EIC’s Utility Belt: Tips for more effective utility management

EIC outlines its best advice for intelligent energy management, minor changes that can yield significant savings and the importance of consistency in establishing new workplace cultures.

Technology vs culture 

The majority of your utility belt will be focused on the technology that you are currently using or could utilise in future however there is also a short section on the culture within your business and how that can factor into your success.

Heating and Ventilation 

Comfortable ambient temperature has become something of an assumption, commercially speaking, however the technology behind it often remains unexplored except to establish its basic controls for the user. Given that air conditioning alone can account for up to 30% of a site’s energy consumption, this is a significant oversight that, sadly can be solved very simply.

Sealing off or switching on 

A common method of controlling indoor temperatures is by sealing buildings, preventing windows being left open, however this can actually exacerbate the overall costs trying to be mitigated. It means air conditioning will be working overtime during hotter periods but also that air circulation may take a dip, meaning higher concentrations of CO2 and dampened performance from staff as a result.

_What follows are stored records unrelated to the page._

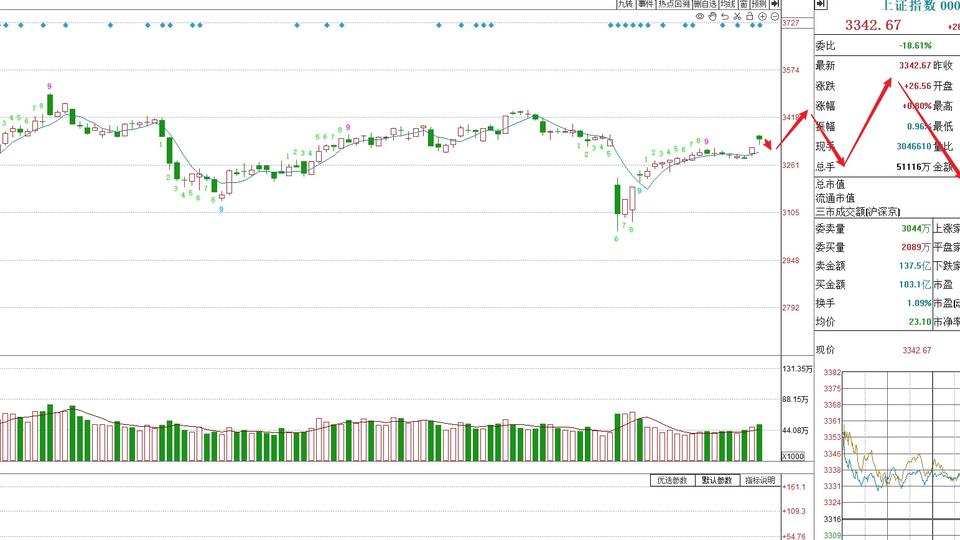Open the 事件 tab
Viewport: 960px width, 540px height.
pos(646,4)
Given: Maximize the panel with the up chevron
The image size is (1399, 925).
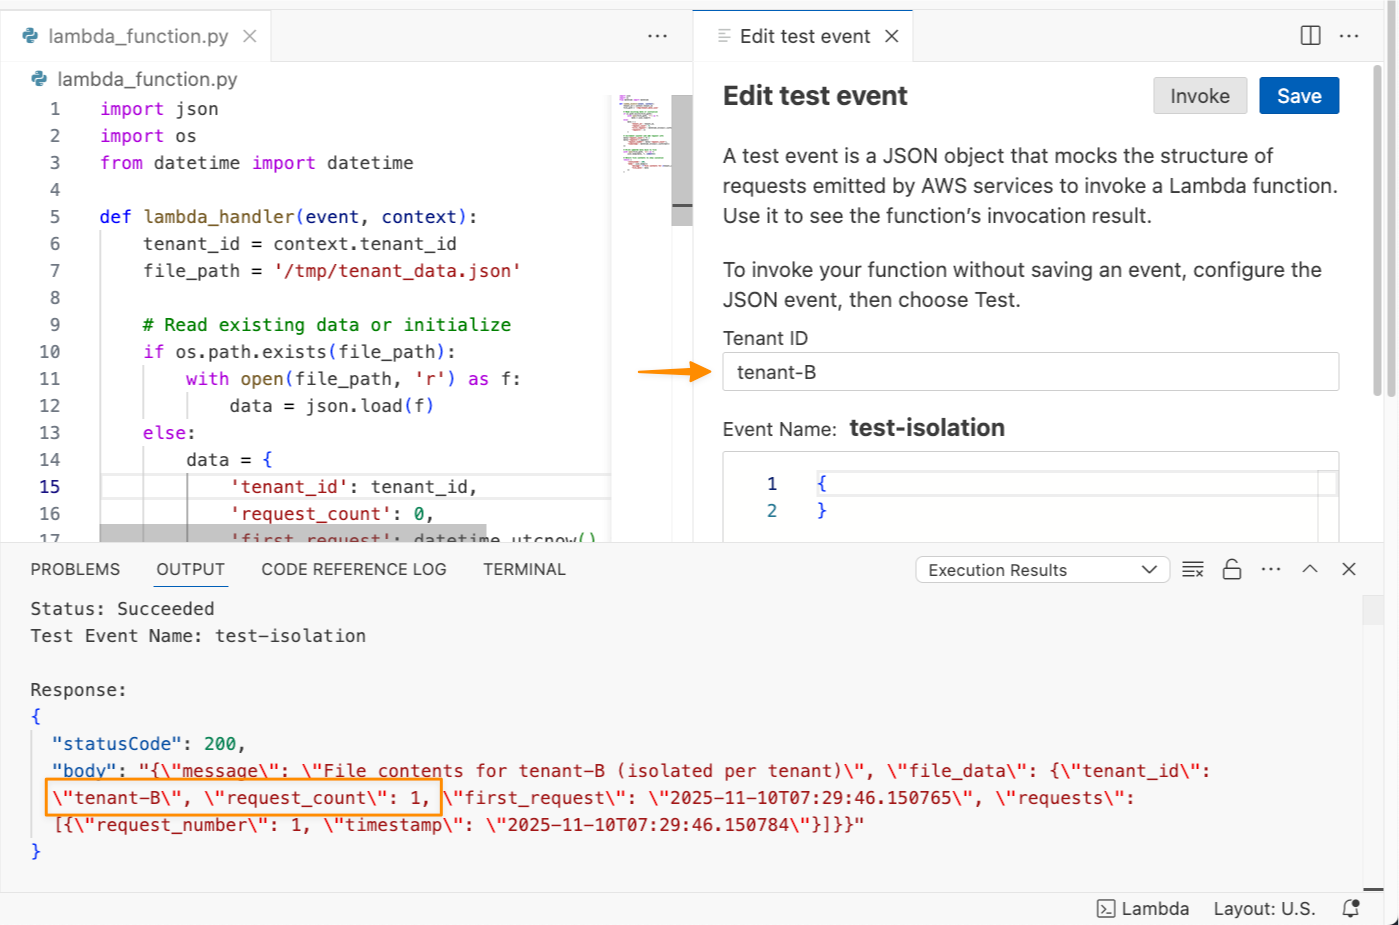Looking at the screenshot, I should pyautogui.click(x=1310, y=569).
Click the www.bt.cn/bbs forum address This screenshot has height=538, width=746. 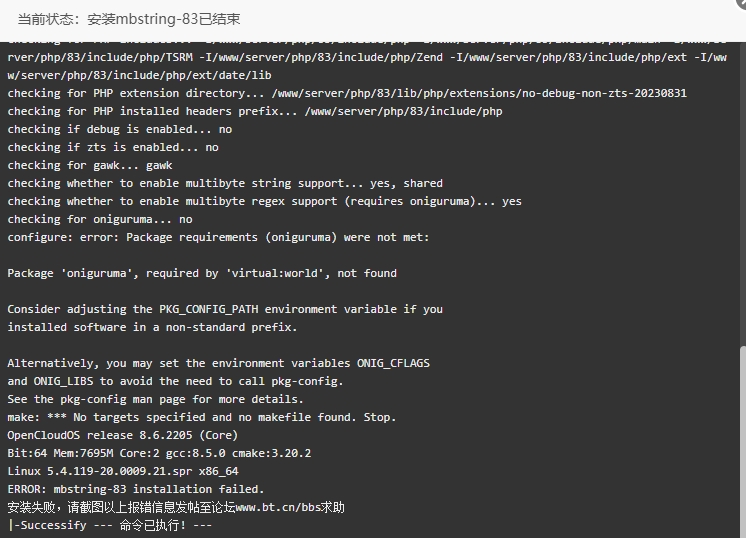[x=277, y=507]
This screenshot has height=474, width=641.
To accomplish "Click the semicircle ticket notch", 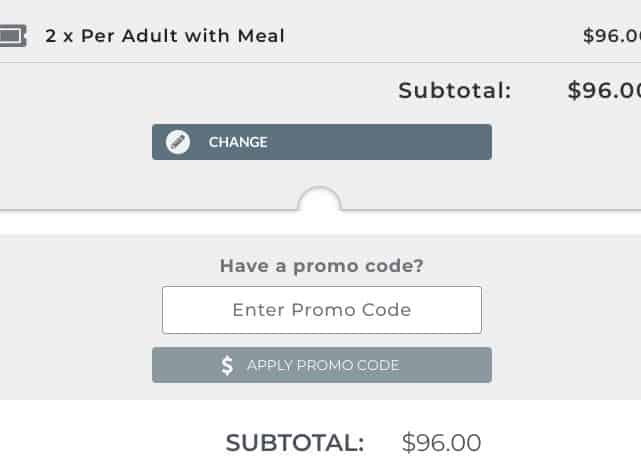I will 320,199.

IoT connectivity across sites can use occupancy monitoring and responsive temperature and air quality control to mitigate these issues. The provision of real-time data streams means that you can control individual spaces across large sites, maintaining utility usages that are responsive to demand and need.

Casual is smart 

Enstating a casual dress code during acutely hot or cold weather conditions means that staff will be able to offset their own demand on heating or cooling, not to mention be more comfortable in their work. 

Dig for victory

Planting trees is also a relatively cheap and environmentally friendly way to offset heating costs, since they provide shade and fresh oxygen as well as absorbing latent humidity in the air.

Lighting 

Intelligent lighting control can save 30-50% on energy costs automating this utility according to occupancy and respective demand means that you will not have spaces unnecessarily drawing power that isn’t being utilised. 

Let the sunshine in 

Not always an option depending on how sites are initially designed, however by using automated lighting, you can schedule lights to power down during daylight hours and reactivate once night falls. 

Using what you have 

The installation of LED bulbs for better efficiency and a longer lifespan can be an added boost to light use efficiency without being disruptive to pre-installed equipment, motion sensors are another low-impact option that help ensure that light is never wasted.

Professional culture 

As social creatures, culture is effectively the software that our communities run on, understanding this means that you can leverage your professional culture to become more energy efficient with a minimum of cost.

Empowering your team 

The use of environmental posters can help remind team members that their actions have weight in something larger than themselves. Small adjustments like the use of power strips also make it easier for them to adopt the positive habits that will be the foundation of your new professional culture. 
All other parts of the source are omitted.